In this study, transcriptomic data from TB-infected patients and Mtb-infected DCs were analysed and compared to identify signatures of genes that may allude to a distinct response of DCs to Mtb. This began with a comparison between bulk RNA-seq and microarray datasets derived from DC’s infected with Mtb or challenged with other pathogens/pathogen-associated molecular patterns. A 211 gene signature was found to distinguish Mtb-infected DCs from other conditions, and contained within were genes related to a range of processes including antigen presentation and iron regulation. Principal component analysis further suggested the transcriptomic profile of DCs diverges from other pathogens in response to Mtb.
This signature was used to extrapolate a pattern of gene expression in bulk RNA-seq data derived from the lymph nodes of TB-infected patients. Using gene co-expression networks, 406 genes were found to be highly associated with the in vitro signature. Importantly, this showed that a DC-related pattern of gene expression could be detected in the lymph nodes, critical sites for antigen presentation. Similar to the in vitro signature, genes associated with iron regulation, production of reactive oxygen species and production of the antioxidant glutathione, were found.
In addition, two in vivo datasets, one derived from the lung tissue and the other derived from the blood of TB-exposed individuals were analysed to identify genes modulated in response to TB exposure. Across the two datasets, DC subpopulations: cDC1, cDC2, pDC and pre-DCs (AXL+SIGLEC6+) were identified, indicating that DCs were present in clinical samples.
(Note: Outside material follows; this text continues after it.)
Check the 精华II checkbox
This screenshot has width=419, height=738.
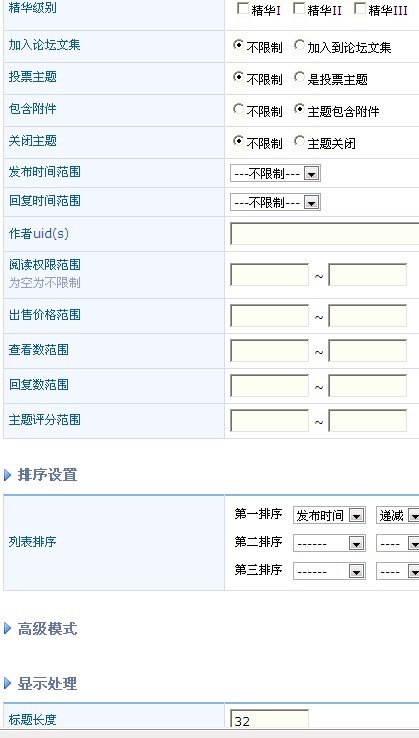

In addition, 896 genes were found to be differentially modulated across all DC subtypes, and included genes associated with iron regulation, superoxide metabolism and fatty acid synthesis.
Combining the DC signatures from each set of analyses indicated that SAT1, a gene involved in polyamine synthesis was upregulated in all three signatures. Combined with other genes found in at least two chapters, SAT1, TFRC, FTH1 and FTL enriched Ferroptosis, an iron-dependent cell death mechanism driven by an imbalance of fatty acid synthesis, iron-generated oxygen radicals and glutathione production, through gene ontology. Differential gene expression analysis showed consistent modulation of 34 genes in the pathway in Mtb-infected DCs and TB-infected lymph nodes. The modulation of some of these genes was found to be recapitulated in an in vitro cell culture model with monocyte-derived dendritic cells at the mRNA level using RT-qPCR and at the protein level for Haemoxygenase-1, Transferrin Receptor (CD71) and Prion Protein (CD230) using flow cytometry. Lipid peroxidation, a hallmark of Ferroptosis was shown to increase in infected DCs and correlated with cell death, suggesting Mtb-infection was driving the modulation of Ferroptosis genes, leading to increased lipid peroxidation and cell death. Finally, immunohistochemistry was used to show that Thioredoxin, a gene associated with Ferroptosis, was more prevalent in TB-infected lymph nodes compared to control tissue. Combined these findings provide compelling evidence that Ferroptosis, a mechanism known to increase cell death and suppress antigen presentation is driven by Mtb-infection. Ultimately, reduced DC function in clinical settings may result in a limited immune response and sustained infection.